As this standard only offers a checklist of controls for businesses to follow, companies should consider adopting it together with ISO/IEC 27002:2005. ISO/IEC 27002:2005 includes a comprehensive set of information security control objectives and a set of generally accepted security controls.
Whether ISO 27001 is GDPR compliant is a question that gets asked often. As the standard only offers a framework for developing an ISMS, it doesn’t cover the general rules of GDPR put in place by the European Union. Luckily, pairing this standard with ISO 27701 will ensure GDPR compliance.
What are the ISO 27001 Controls?
Also known as safeguards, these are the practices to be implemented to reduce risks to acceptable levels. These practices can be:
Technical: These are mainly implemented in the information system department and include anything from software and hardware to firmware components. Creating a backup or installing antivirus software are some of the basic technical controls.
Organizational: This includes defining the expected behavior from the users and the system. Access Control Policy and BYOD Policy are some of the controls commonly applied.
Legal: Legal controls are implemented by ensuring set rules and behaviors comply with other business regulations.

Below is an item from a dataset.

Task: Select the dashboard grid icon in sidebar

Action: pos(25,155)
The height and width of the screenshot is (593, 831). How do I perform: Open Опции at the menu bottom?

Physical: Physical controls involve using devices humans physically interact with, such as CCTV cameras, alarm systems, or locks.
Human resource: These controls are implemented by sharing awareness on how to perform your activities securely. Such will include security awareness training and internal auditor training.
Security in the Cloud
Laboratory monitoring is crucial for flexibility and agility in daily operations. And with so many pharmaceutical, life science, biotech and healthcare industries moving their devices, data centers, business processes and more to the cloud, security in the cloud is essential.
The good news is, one can ensure security in the cloud and protect digital information by implementing ISO/IEC 27001. This is the best-known compliance standard within the ISO/IEC 27000 family of standards.
Given the thousands of cloud systems available today, it’s prudent to do extensive research when selecting the right solution for your business.